## begin

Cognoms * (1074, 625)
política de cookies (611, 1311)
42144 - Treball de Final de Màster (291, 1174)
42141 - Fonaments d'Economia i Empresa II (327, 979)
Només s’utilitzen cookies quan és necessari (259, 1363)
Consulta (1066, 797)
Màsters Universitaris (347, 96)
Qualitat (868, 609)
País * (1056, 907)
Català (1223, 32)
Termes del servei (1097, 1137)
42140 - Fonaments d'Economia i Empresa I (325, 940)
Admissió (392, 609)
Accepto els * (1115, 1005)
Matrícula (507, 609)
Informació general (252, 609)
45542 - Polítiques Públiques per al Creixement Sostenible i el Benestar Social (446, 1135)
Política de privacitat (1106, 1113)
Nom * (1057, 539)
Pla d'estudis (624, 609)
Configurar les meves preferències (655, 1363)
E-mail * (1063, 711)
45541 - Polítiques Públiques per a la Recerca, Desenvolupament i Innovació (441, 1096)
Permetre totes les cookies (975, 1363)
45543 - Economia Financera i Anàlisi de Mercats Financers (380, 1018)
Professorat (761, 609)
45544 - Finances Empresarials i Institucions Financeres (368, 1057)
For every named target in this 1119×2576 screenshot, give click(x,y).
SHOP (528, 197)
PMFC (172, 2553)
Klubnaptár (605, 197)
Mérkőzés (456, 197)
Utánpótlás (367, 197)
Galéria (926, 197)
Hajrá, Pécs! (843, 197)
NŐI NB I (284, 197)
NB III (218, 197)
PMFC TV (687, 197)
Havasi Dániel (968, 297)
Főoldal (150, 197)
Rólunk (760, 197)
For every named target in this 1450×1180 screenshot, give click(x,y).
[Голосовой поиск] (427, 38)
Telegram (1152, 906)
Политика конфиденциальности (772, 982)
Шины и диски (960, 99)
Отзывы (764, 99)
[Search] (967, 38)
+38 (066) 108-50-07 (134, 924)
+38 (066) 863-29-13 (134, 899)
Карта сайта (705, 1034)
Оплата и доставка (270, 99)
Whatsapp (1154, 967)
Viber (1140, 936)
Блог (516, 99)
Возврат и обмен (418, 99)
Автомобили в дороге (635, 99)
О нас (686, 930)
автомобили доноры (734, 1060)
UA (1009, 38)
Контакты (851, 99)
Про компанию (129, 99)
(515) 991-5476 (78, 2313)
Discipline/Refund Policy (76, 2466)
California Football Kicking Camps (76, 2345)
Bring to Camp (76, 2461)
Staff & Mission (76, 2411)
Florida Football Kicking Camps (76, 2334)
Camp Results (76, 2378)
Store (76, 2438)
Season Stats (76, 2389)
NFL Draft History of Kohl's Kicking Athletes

## end

[Required task] Reproduce every row above word for word, in the same order.

[Solution below]
Cognoms * (1074, 625)
política de cookies (611, 1311)
42144 - Treball de Final de Màster (291, 1174)
42141 - Fonaments d'Economia i Empresa II (327, 979)
Només s’utilitzen cookies quan és necessari (259, 1363)
Consulta (1066, 797)
Màsters Universitaris (347, 96)
Qualitat (868, 609)
País * (1056, 907)
Català (1223, 32)
Termes del servei (1097, 1137)
42140 - Fonaments d'Economia i Empresa I (325, 940)
Admissió (392, 609)
Accepto els * (1115, 1005)
Matrícula (507, 609)
Informació general (252, 609)
45542 - Polítiques Públiques per al Creixement Sostenible i el Benestar Social (446, 1135)
Política de privacitat (1106, 1113)
Nom * (1057, 539)
Pla d'estudis (624, 609)
Configurar les meves preferències (655, 1363)
E-mail * (1063, 711)
45541 - Polítiques Públiques per a la Recerca, Desenvolupament i Innovació (441, 1096)
Permetre totes les cookies (975, 1363)
45543 - Economia Financera i Anàlisi de Mercats Financers (380, 1018)
Professorat (761, 609)
45544 - Finances Empresarials i Institucions Financeres (368, 1057)
For every named target in this 1119×2576 screenshot, give click(x,y).
SHOP (528, 197)
PMFC (172, 2553)
Klubnaptár (605, 197)
Mérkőzés (456, 197)
Utánpótlás (367, 197)
Galéria (926, 197)
Hajrá, Pécs! (843, 197)
NŐI NB I (284, 197)
NB III (218, 197)
PMFC TV (687, 197)
Havasi Dániel (968, 297)
Főoldal (150, 197)
Rólunk (760, 197)
For every named target in this 1450×1180 screenshot, give click(x,y).
[Голосовой поиск] (427, 38)
Telegram (1152, 906)
Политика конфиденциальности (772, 982)
Шины и диски (960, 99)
Отзывы (764, 99)
[Search] (967, 38)
+38 (066) 108-50-07 (134, 924)
+38 (066) 863-29-13 (134, 899)
Карта сайта (705, 1034)
Оплата и доставка (270, 99)
Whatsapp (1154, 967)
Viber (1140, 936)
Блог (516, 99)
Возврат и обмен (418, 99)
Автомобили в дороге (635, 99)
О нас (686, 930)
автомобили доноры (734, 1060)
UA (1009, 38)
Контакты (851, 99)
Про компанию (129, 99)
(515) 991-5476 (78, 2313)
Discipline/Refund Policy (76, 2466)
California Football Kicking Camps (76, 2345)
Bring to Camp (76, 2461)
Staff & Mission (76, 2411)
Florida Football Kicking Camps (76, 2334)
Camp Results (76, 2378)
Store (76, 2438)
Season Stats (76, 2389)
NFL Draft History of Kohl's Kicking Athletes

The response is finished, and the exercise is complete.